--- TASK TO CARRY OUT ---
Reproduce only the lines of the material below that start at the line containing "Image resolution: width=1280" and stop at the line containing "the France hexagonale". Keep both end lines.

--- DATA RECORDS ---
○ ○ ○ ○

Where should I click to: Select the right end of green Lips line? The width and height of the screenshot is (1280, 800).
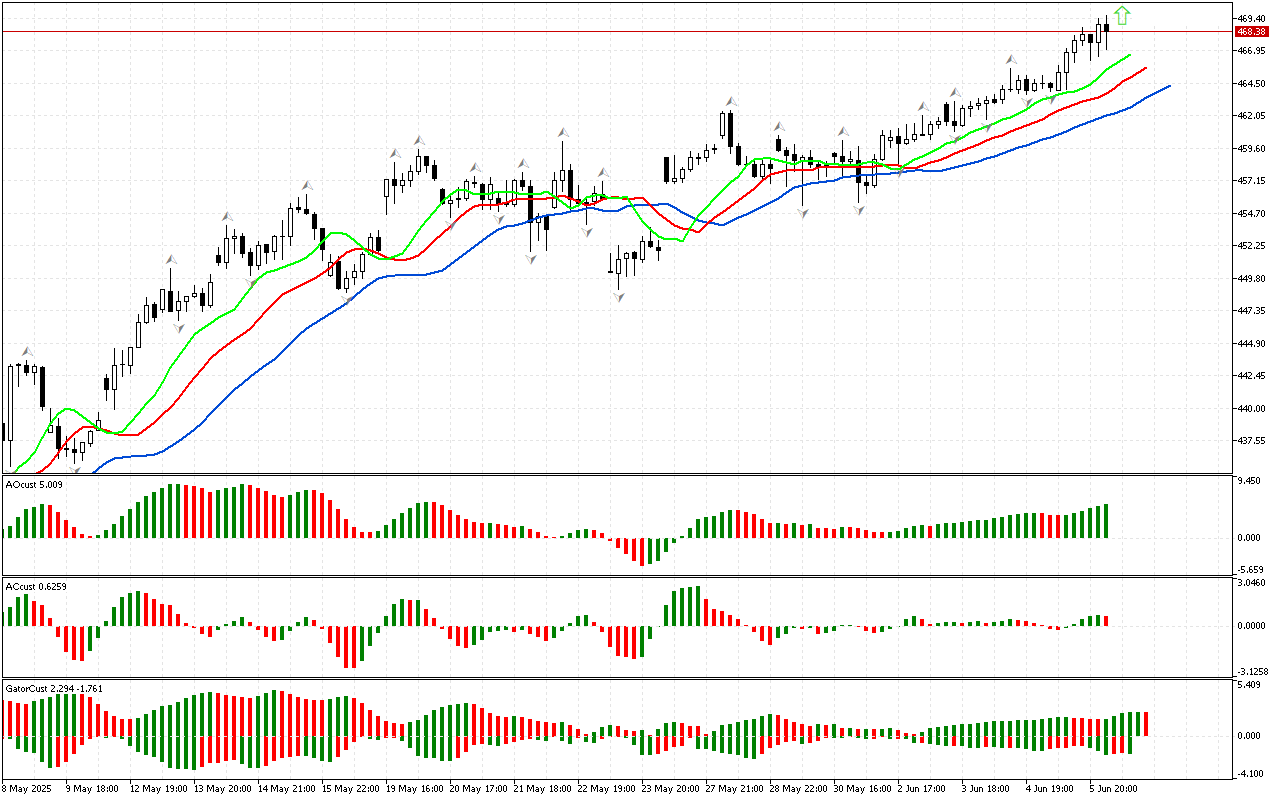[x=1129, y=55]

○ ○ ○ ○

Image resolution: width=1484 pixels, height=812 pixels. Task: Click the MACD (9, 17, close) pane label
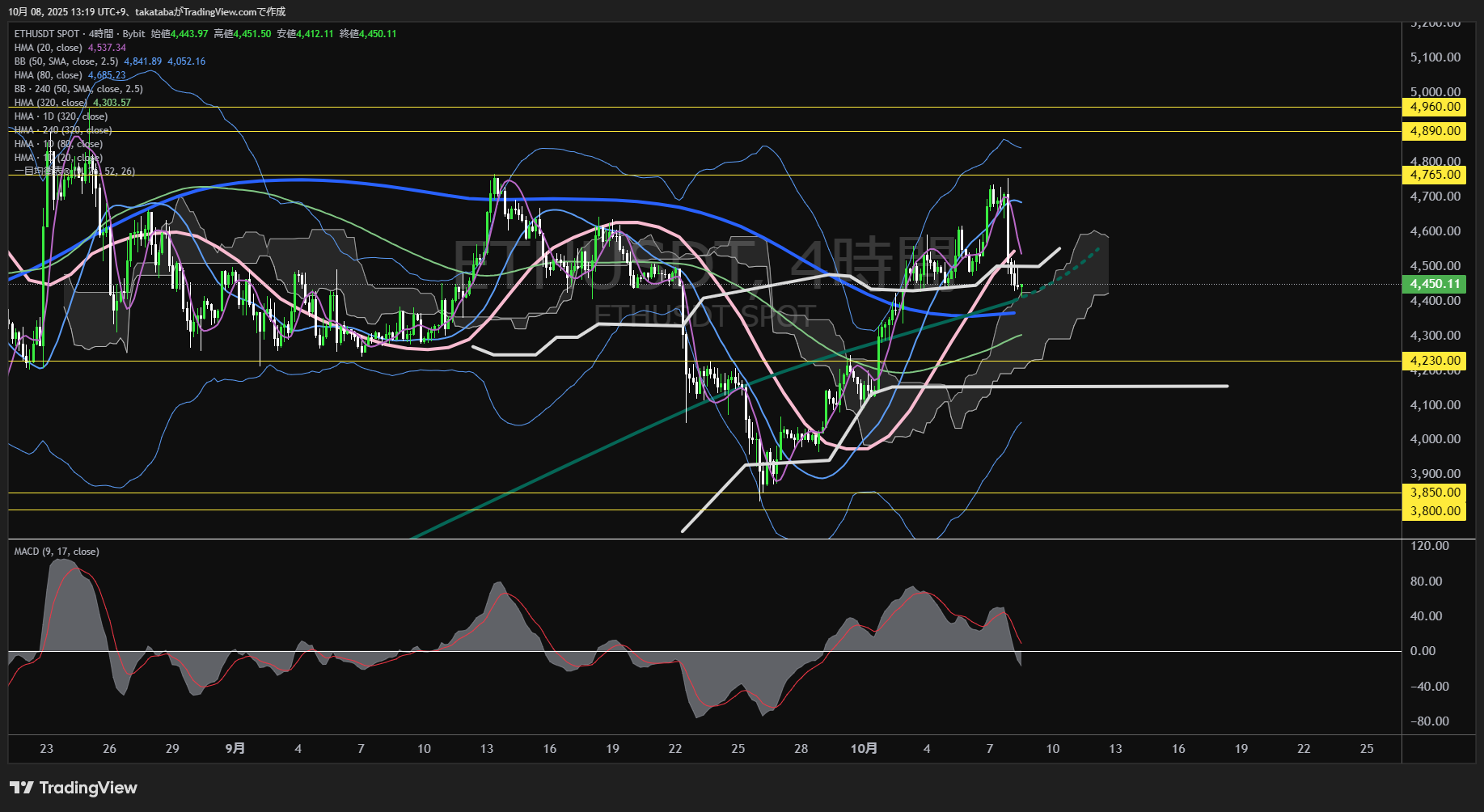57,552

○ ○ ○ ○

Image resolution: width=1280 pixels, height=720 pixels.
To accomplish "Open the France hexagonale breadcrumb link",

○ ○ ○ ○

--- WRITTEN RESPONSE ---
Image resolution: width=1280 pixels, height=720 pixels.
To accomplish "Open the France hexagonale breadcrumb link",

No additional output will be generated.